**PROBLEM STATEMENT:**
Please report each line of the data below that contains "screenshot".

(Stored items)
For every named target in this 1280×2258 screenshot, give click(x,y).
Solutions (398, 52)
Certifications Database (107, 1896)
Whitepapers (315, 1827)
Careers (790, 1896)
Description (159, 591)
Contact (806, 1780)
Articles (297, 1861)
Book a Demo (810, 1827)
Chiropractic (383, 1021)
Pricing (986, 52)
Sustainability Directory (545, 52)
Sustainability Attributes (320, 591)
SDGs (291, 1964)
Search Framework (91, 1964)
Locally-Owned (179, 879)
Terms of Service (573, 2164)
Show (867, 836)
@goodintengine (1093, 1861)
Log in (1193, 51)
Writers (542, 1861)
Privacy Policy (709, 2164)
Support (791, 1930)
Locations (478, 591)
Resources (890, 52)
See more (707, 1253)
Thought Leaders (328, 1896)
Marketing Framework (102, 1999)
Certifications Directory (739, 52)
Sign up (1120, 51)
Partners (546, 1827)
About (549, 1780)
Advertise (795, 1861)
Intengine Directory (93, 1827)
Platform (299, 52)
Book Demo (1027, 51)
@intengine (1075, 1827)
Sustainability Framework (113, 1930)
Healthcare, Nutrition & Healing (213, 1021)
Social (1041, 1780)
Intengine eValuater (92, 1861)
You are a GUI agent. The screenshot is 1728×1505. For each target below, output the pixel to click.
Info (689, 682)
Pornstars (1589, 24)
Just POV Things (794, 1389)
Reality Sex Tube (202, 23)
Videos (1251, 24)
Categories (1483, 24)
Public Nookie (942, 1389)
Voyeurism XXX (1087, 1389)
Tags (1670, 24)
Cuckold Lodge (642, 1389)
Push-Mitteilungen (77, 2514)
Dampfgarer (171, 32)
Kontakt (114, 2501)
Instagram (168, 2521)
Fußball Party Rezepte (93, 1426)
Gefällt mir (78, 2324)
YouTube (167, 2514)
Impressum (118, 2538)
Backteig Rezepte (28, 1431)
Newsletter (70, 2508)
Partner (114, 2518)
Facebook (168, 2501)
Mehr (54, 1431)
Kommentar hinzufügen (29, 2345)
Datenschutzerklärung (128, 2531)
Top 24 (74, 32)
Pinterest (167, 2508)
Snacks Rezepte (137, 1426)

**RESPONSE AREA:**
For every named target in this 1280×2258 screenshot, give click(x,y).
You are a GUI agent. The screenshot is 1728×1505. For each target below, output the pixel to click.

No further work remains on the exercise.